Mas Jesus me prometeu que estaria comigo, e porque Ele é fiel, posso crer que nunca estou sozinha, mesmo quando não sinto Sua doce presença.




Talento nosso de cada dia…

18 09 2007

“Mas a graça foi dada a cada um de nós segundo a medida do dom de Cristo”. Ef 4: 16

Tenho aprendido algo de muito especial de Deus nesses últimos dias: cada um de nós tem um chamado dentro do corpo de Cristo, cada um de nós é importante para o Reino de Deus. Parece meio óbvio, não? O problema é vivermos de acordo com essa verdade.

Desde pequena, tenho um grande desejo de entrar para a História, de fazer grandes coisas. E desde que me tornei cristã, ouço as pessoas dizerem que Deus tem um grande propósito em minha vida. Essa declaração é benção na vida de muitas pessoas, mas na minha não foi e eu vou explicar por quê. Porque de tanto ouvir isso, não aceitava nada que fosse pequeno e que não chamasse atenção pra mim.Vejam bem como sou contraditória: queria servir a Deus e aparecer ao mesmo tempo. Queria a glória para Ele e para mim. Impossível! Por causa de meu desejo de fazer grandes coisas, desprezava tudo o que considerava pequenas. O maior problema que enfrentava era estar contra um princípio fundamental apresentado por Jesus: “sê fiel no pouco”. Não queria o pouco, desprezava o ensino e, porque Deus me ama, nunca chegaria ao muito.

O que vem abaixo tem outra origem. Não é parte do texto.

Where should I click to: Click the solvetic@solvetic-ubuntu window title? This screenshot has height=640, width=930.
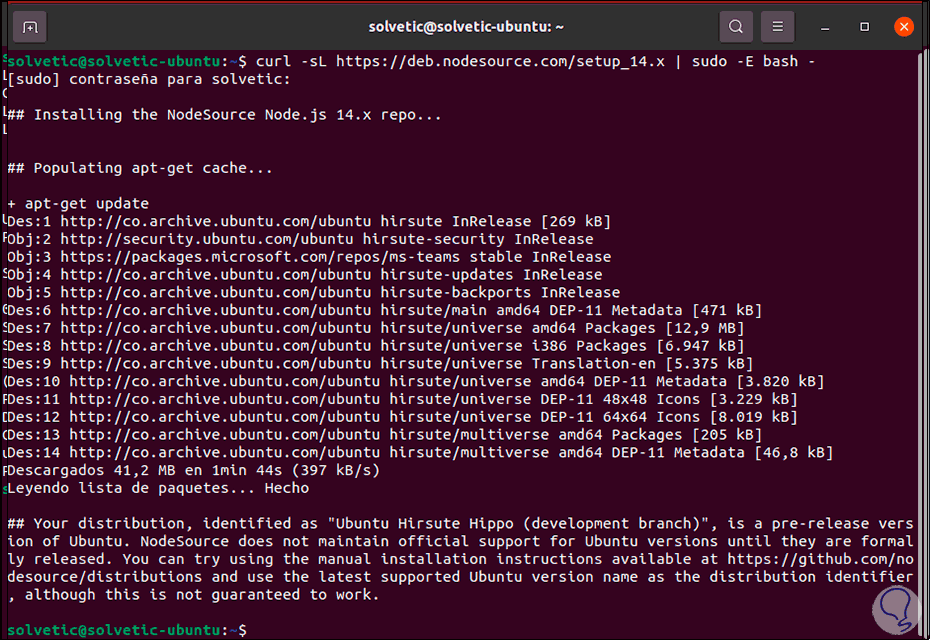click(464, 26)
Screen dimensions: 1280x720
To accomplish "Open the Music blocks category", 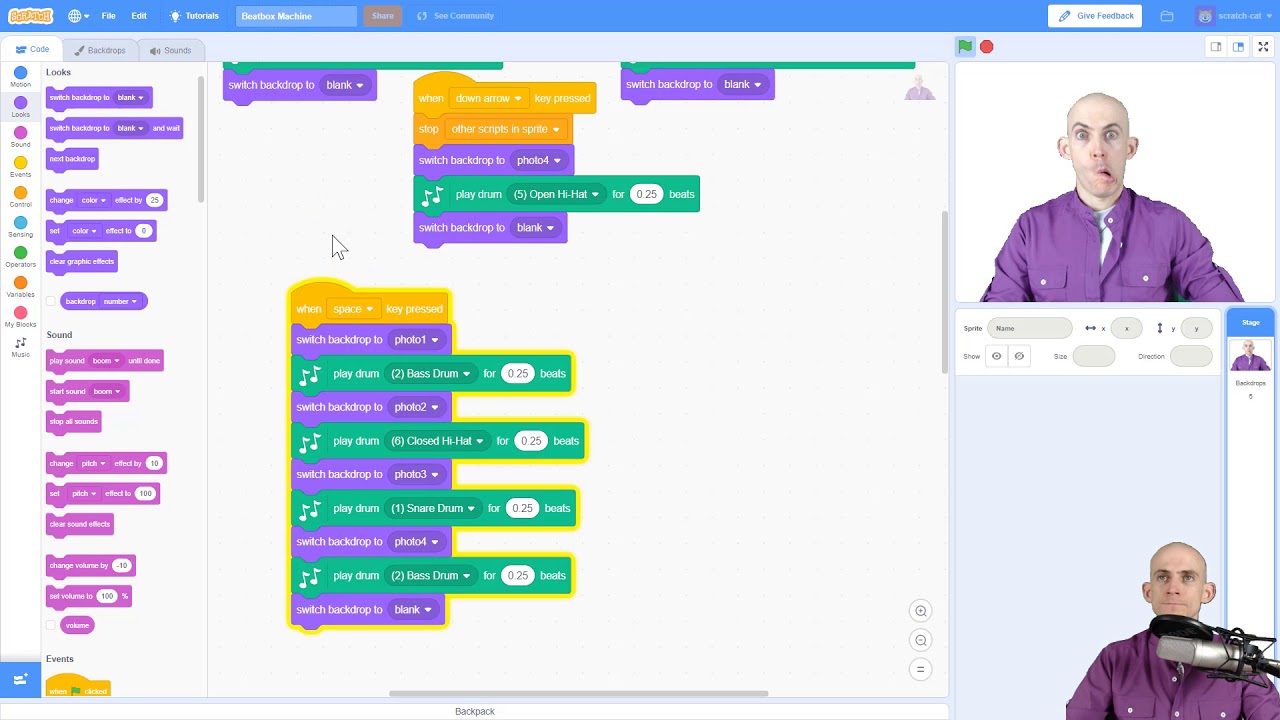I will 20,347.
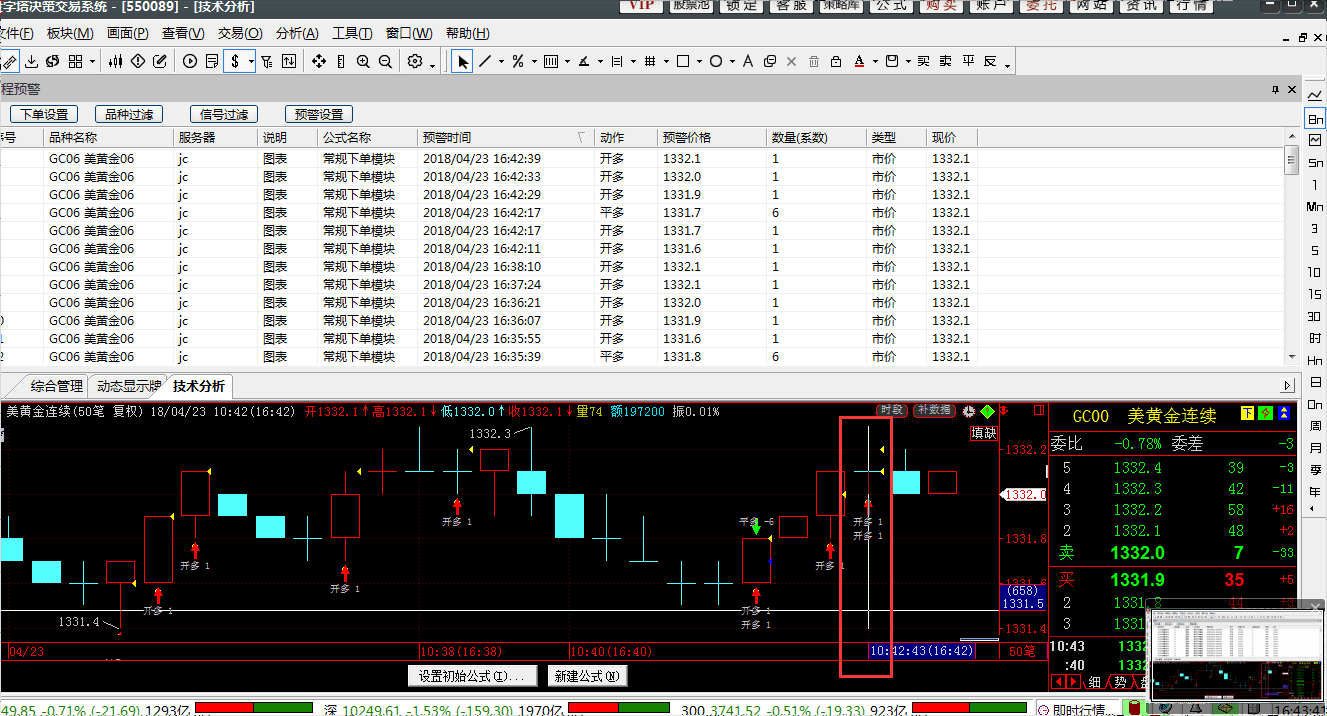
Task: Toggle the 补数据 button on chart
Action: pos(933,410)
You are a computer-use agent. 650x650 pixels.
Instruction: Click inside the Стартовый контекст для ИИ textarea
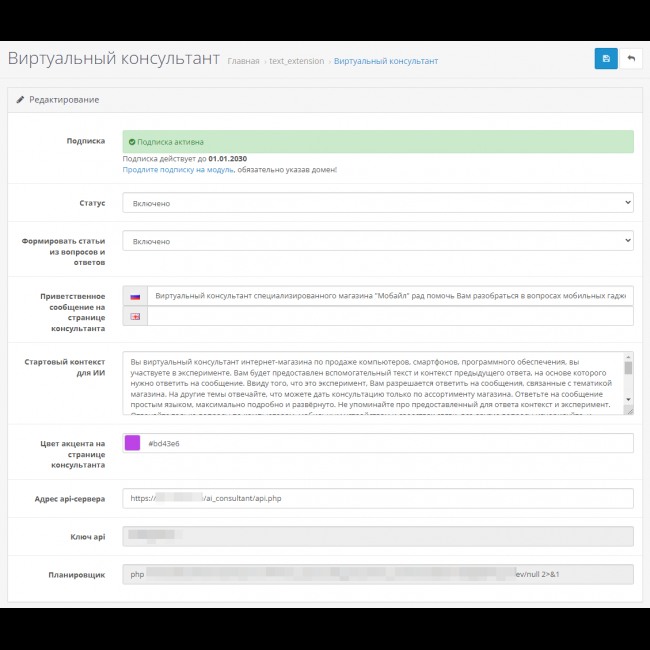pos(370,383)
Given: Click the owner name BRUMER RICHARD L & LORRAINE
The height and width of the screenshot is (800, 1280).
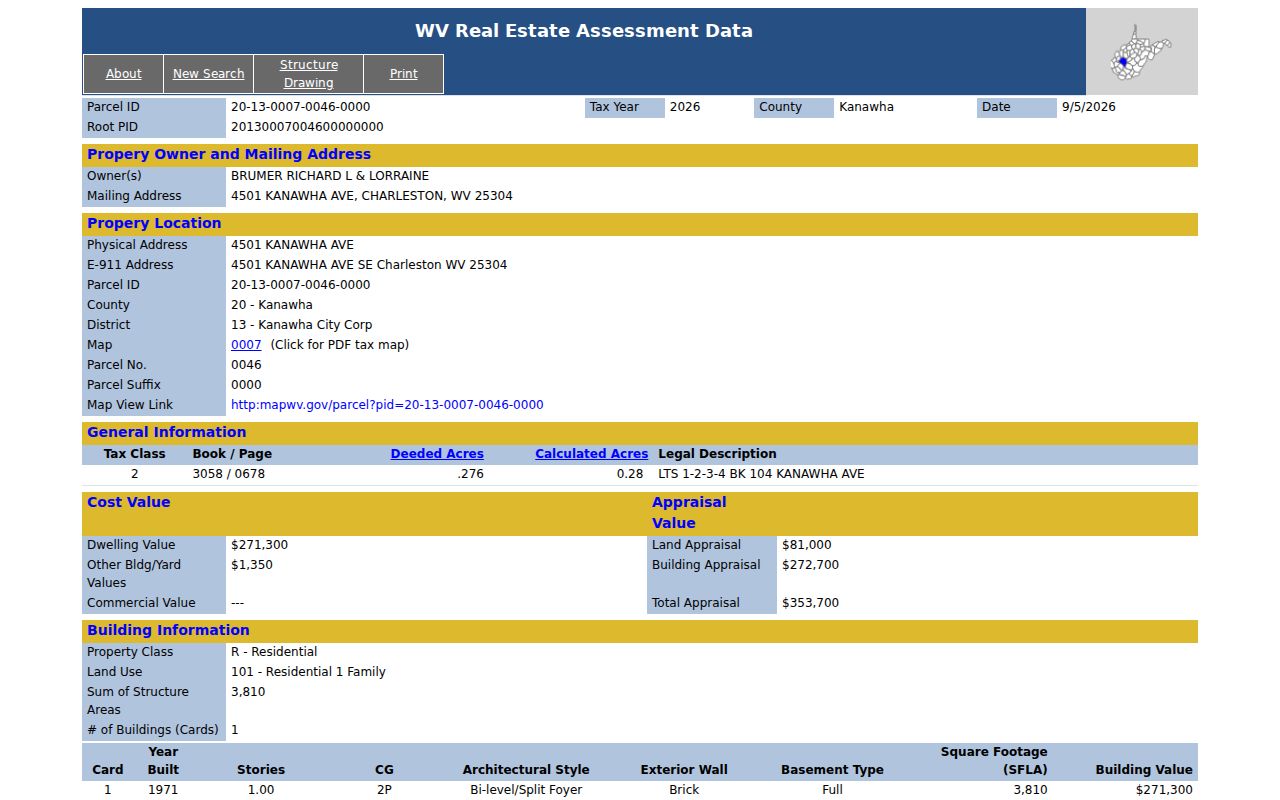Looking at the screenshot, I should [330, 176].
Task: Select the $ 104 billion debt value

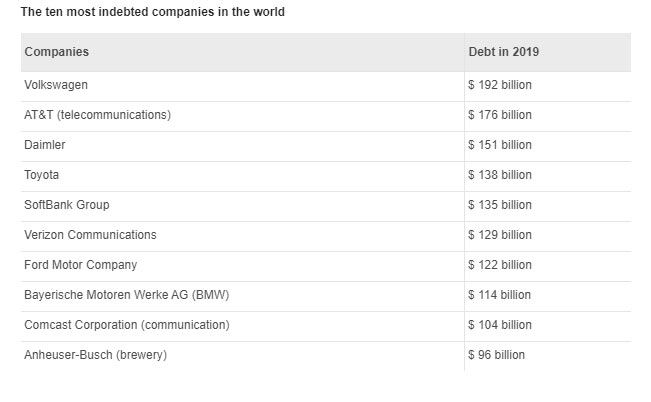Action: coord(500,325)
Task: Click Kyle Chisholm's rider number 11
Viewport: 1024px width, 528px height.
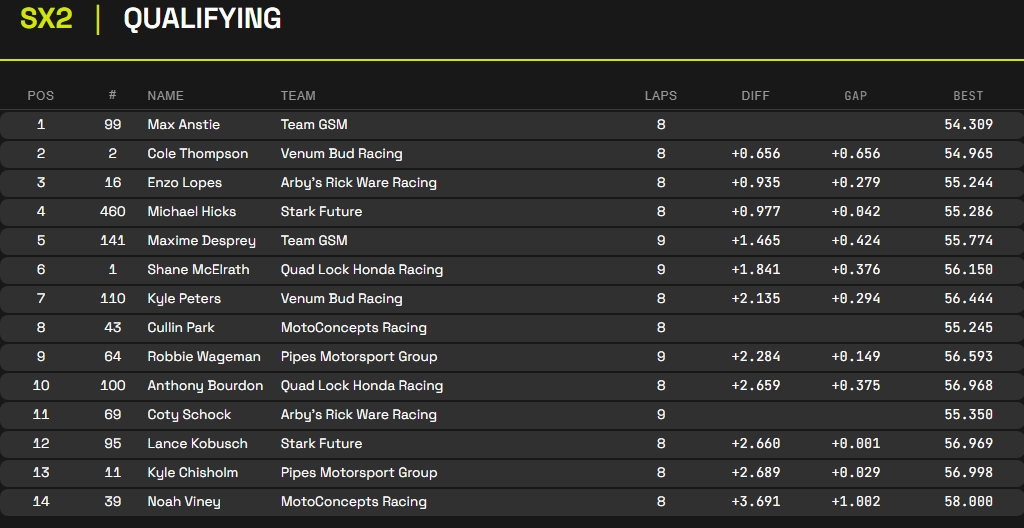Action: click(x=113, y=473)
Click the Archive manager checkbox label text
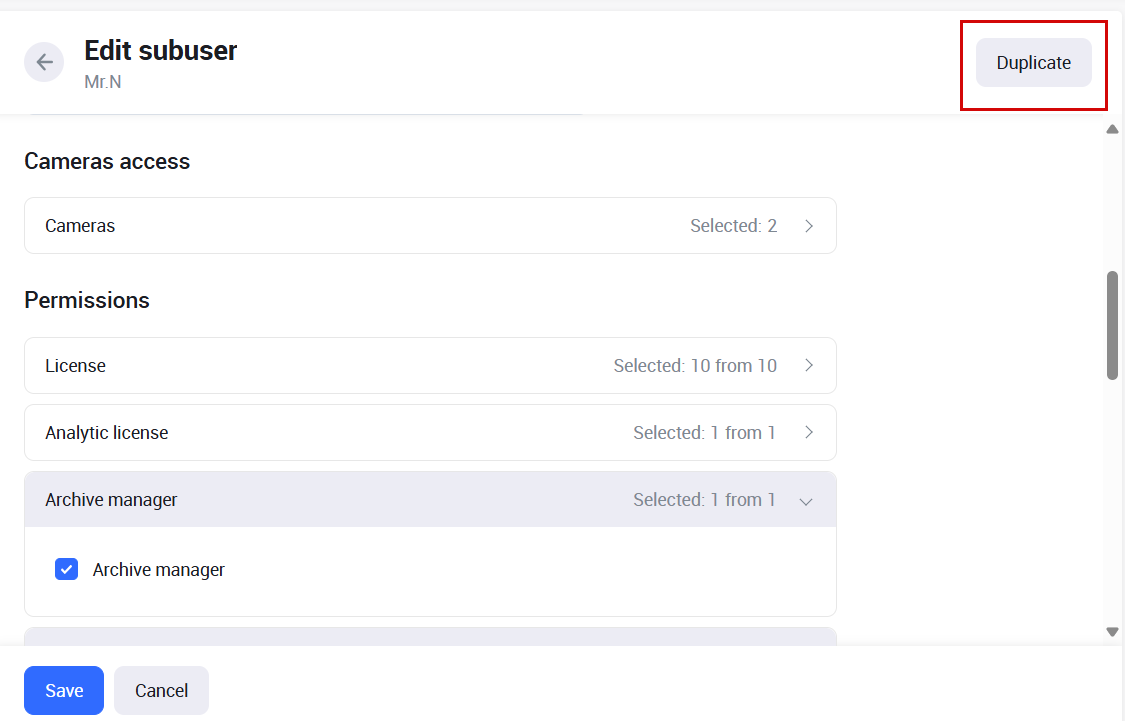Image resolution: width=1125 pixels, height=721 pixels. pos(159,570)
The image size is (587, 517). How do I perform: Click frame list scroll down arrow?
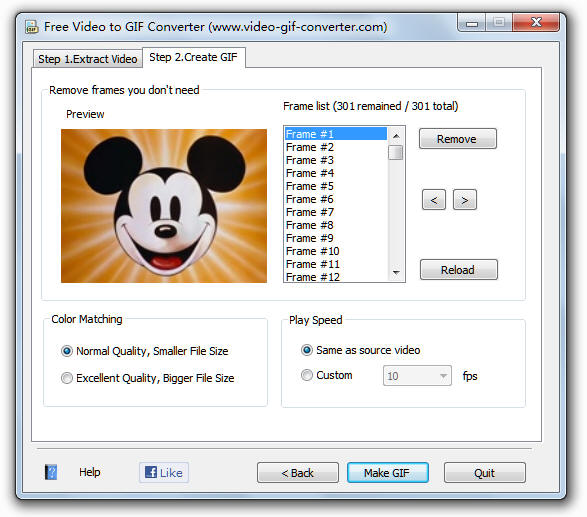[x=396, y=272]
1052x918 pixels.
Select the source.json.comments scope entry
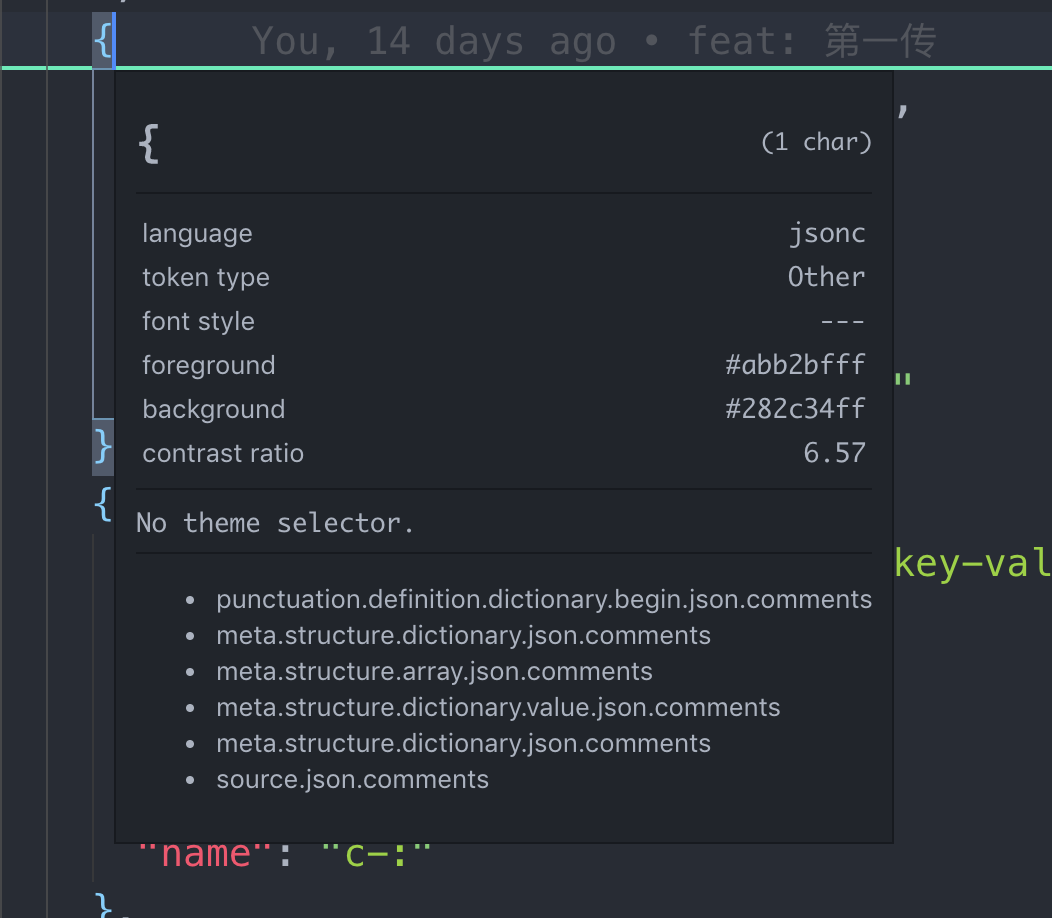352,780
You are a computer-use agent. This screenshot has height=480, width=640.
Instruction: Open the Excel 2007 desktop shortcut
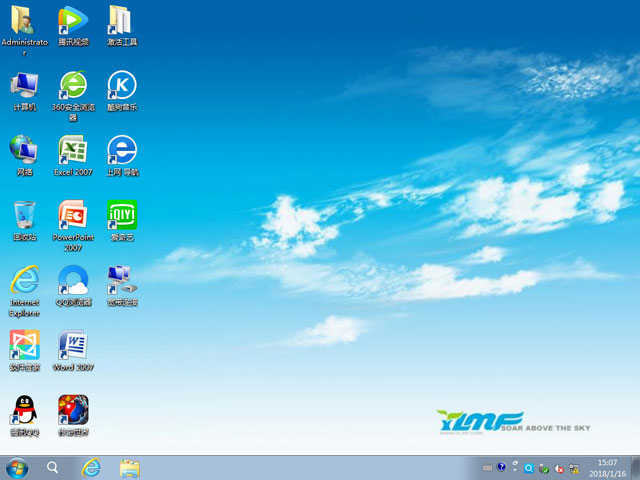tap(73, 151)
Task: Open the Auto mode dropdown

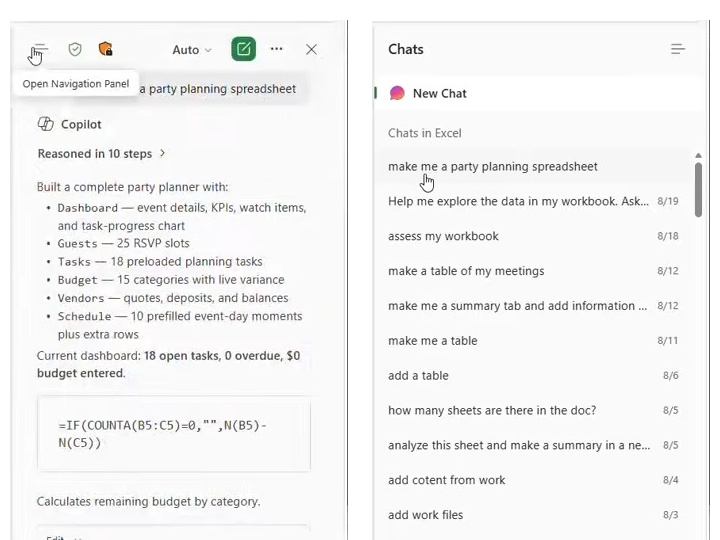Action: (192, 50)
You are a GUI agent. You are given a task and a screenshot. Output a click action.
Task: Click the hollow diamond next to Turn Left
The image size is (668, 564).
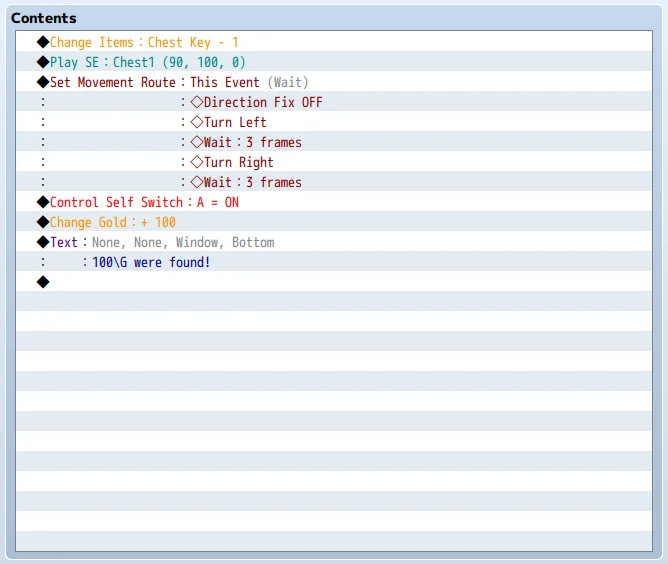click(x=196, y=122)
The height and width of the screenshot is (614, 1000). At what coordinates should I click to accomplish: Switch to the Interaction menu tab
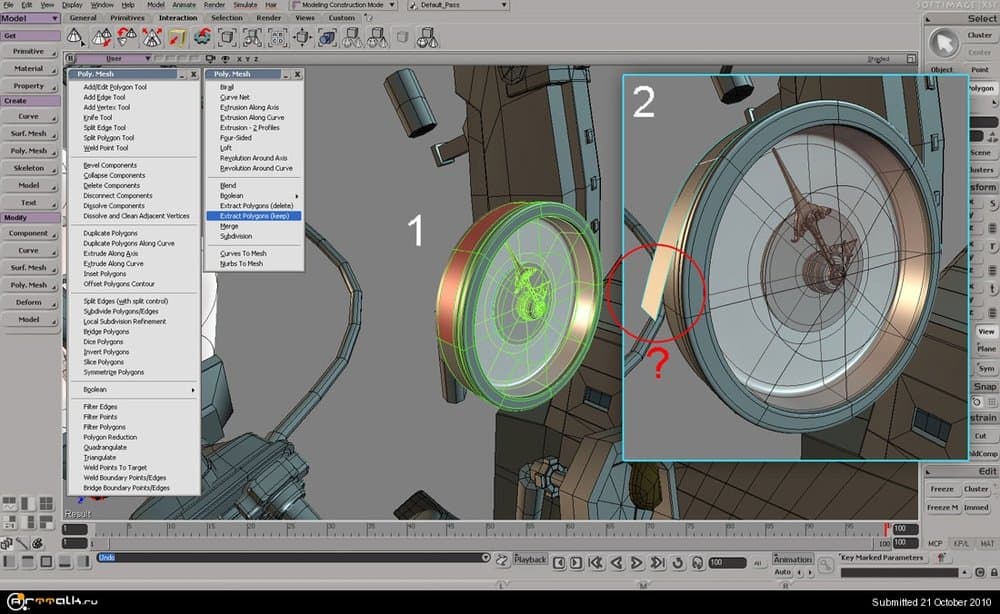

Depois disso passei pela fase do “não tenho nenhum talento especial”. Simplesmente outra face da mesma moeda. Outra tolice. Assim, me tornei invejosa do talento do meu irmão e não conseguia enxergar os talentos que Deus tinha me dado. E parei em minha carreira cristã. Não tinha mais projetos, planos, alvos. Tinha me tornado uma errante, e não uma cidadã do Reino.

A verdade é que Deus deu dons e talentos a cada um de nós. Não existe ninguém que tenha nascido sem algum talento. Uns nasceram com o talento de compor, outros de pregar, outros de aconselhar. Alguns têm um talento especial na cozinha, outros são bons ouvintes, mas todos nós fomos capacitados por Deus de maneira que, utilizando nossos talentos, daremos glória a Ele.

Quando descobri quais talentos Deus havia me dado, percebi que toda oportunidade que Deus me dá serve para desenvolver esse talento, nada é pequeno demais, nada é desprezível. Agradeço a meu Mestre por ser tão paciente.